Text provided –
Chippa United
- Full name: Chippa United Football Club
- Nickname: Chilli Boys
- Founded: January 2010; 16 years ago
- Ground: Buffalo City Stadium (night games) Nelson Mandela Bay Stadium
- Capacity: 16,000
- Chairman: Siviwe Mpengesi
- Manager: Vusumuzi Vilakazi
- League: South African Premiership
- 2025–26: 13th of 16
- Website: chippaunitedfc.co.za
| Home colours | Away colours | Third colours |

= Chippa United F.C. =

South African football club

Former club crest

Chippa United Football Club (often known as Chilli boys or Chippa) is a South African professional football club based in East London in the Eastern Cape province, having previously been based in Nyanga suburb of the city of Cape Town. The club's first team currently plays in the Premiership, with the reserve team playing in the PSL's reserve league. The team plays most of its home games at the Buffalo City Stadium, while hosting night matches at Nelson Mandela Bay Stadium.

==History==
The club was founded in January 2010 when Chippa Mpengesi purchased the Vodacom League franchise of Paarl based club, Mbekweni Cosmos, for R400,000. Cosmos had won promotion from the Castle League at the end of the 2008–09 season, and started campaigning in the Vodacom League in the 2009–10 season. In 2010–11 season, the club began playing under the name, Chippa United.

Chippa United's first season was very successful with the club winning the Western Cape Vodacom League before winning the Vodacom League National Coastal Stream to achieve promotion to the National First Division. Chippa were also crowned the overall 2010–11 Vodacom League National champions after beating Inland Stream winners Sivutsa Stars.

Data segment –
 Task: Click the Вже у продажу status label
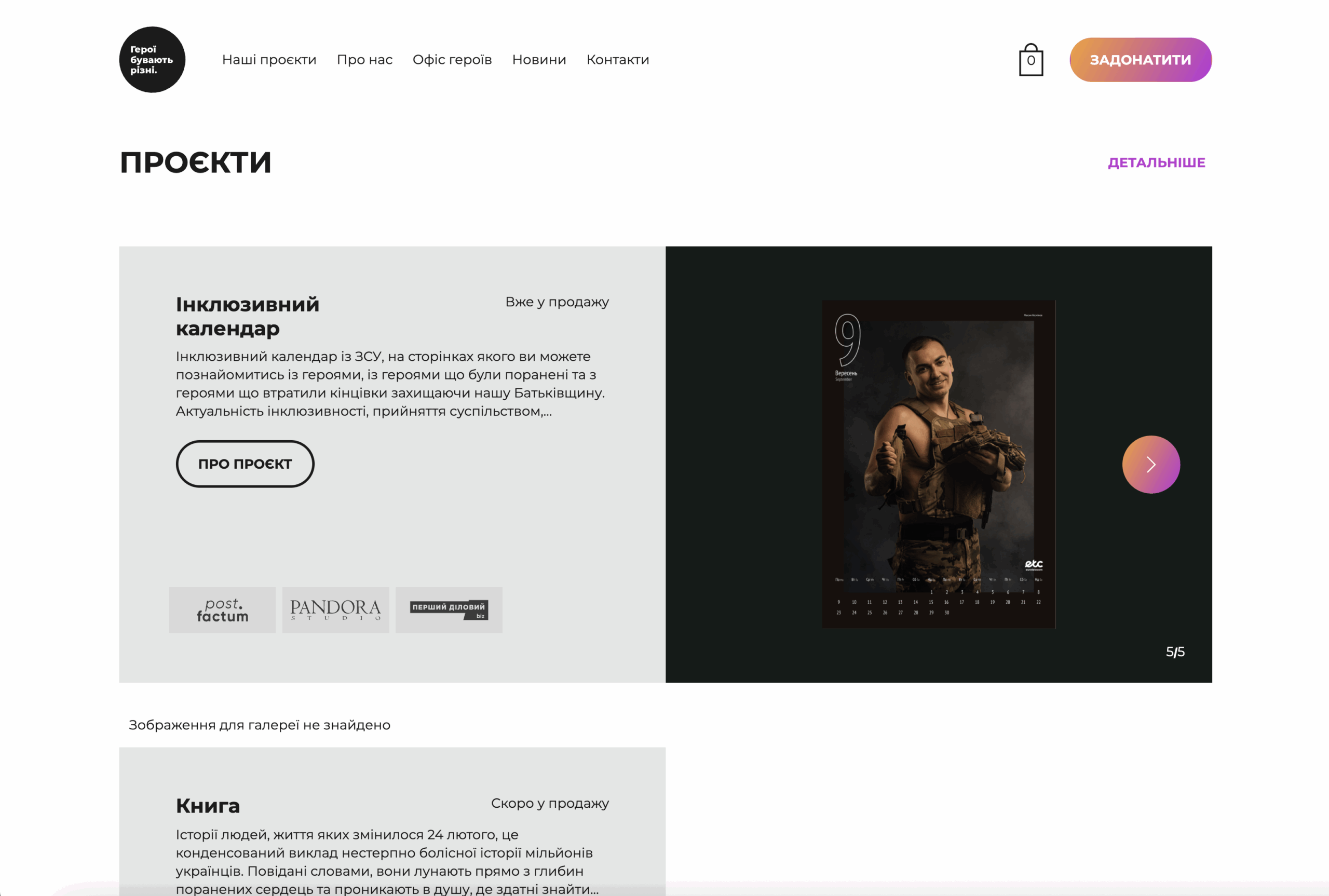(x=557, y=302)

Written instruction 1 – In the Chippa United text, rewrite the passage from "Former club crest" to "Mandela Bay Stadium." and swap "East London" for "Port Elizabeth".
Written instruction 2 – Continue the history of Chippa United from the point where the text stops.

Written answer 1 –
Former club crest

Chippa United Football Club (often known as Chilli boys or Chippa) is a South African professional football club based in Port Elizabeth in the Eastern Cape province, having previously been based in Nyanga suburb of the city of Cape Town. The club's first team currently plays in the Premiership, with the reserve team playing in the PSL's reserve league. The team plays most of its home games at the Buffalo City Stadium, while hosting night matches at Nelson Mandela Bay Stadium.

Written answer 2 –
The club finished their debut season in the National First Division in 2nd place behind University of Pretoria and won promotion to the Premiership via the play-offs in June 2012. Chippa used five managers during the course of the 2012–13 PSL season and finished 15th, eventually getting relegated after failing to win the playoffs.

A feeder team, called Peace Makers, was once owned by Chippa United, and ran teams under the club's umbrella. It ran a team in the SAFA Second Division and also junior teams in Cape Town's junior leagues. The Peace Makers franchise was sold to Milano United before the beginning of the 2013–14 season. In Port Elizabeth the club runs its youth teams under the Chippa United name, and play in the Port Elizabeth Football Association leagues.

===Ownership===
Chippa United is wholly owned by Chippa Investment Holdings, which is a Cape Town-based construction, security and cleaning company founded by Siviwe "Chippa" Mpengesi.

During 2015, the club was effectively under the administration of Access Facilities and Leisure Management, the operating company of Nelson Mandela Bay Stadium.

==Stadium==
During the club's early seasons in Cape Town, it used Philippi Stadium as its home ground. The stadium was used from 2009–10 to 2011–12 and again in 2013–14.

Following the 2011–12 the club was promoted from the Premier Soccer League's National First Division to the Premiership. Philippi Stadium was deemed not to be up to standard to host matches in the Premiership. Due to this, the club hosted its matches at Athlone Stadium and Cape Town Stadium. However, the ground had previously been used by Vasco da Gama during the 2010–11 season. From March 2013, the club was allowed to host matches at Philippi Stadium.

Following the 2013–14 season the club was promoted to the Premiership once more. During the off season, the club announced that it would move to Port Elizabeth. The club and municipality announced a three-year deal to use Nelson Mandela Bay Stadium. The municipality also announced that certain matches would be played at the city's Wolfson Stadium and Gelvandale Stadium. During the 2014–15 season, the club was forced to host matches at the Wolfson Stadium.

According to a report tabled by the Nelson Mandela Bay mayor's office, Chippa United's contract to play in the city is for 18 years, beginning with the 2014–15 season, and thus running to 2031–32.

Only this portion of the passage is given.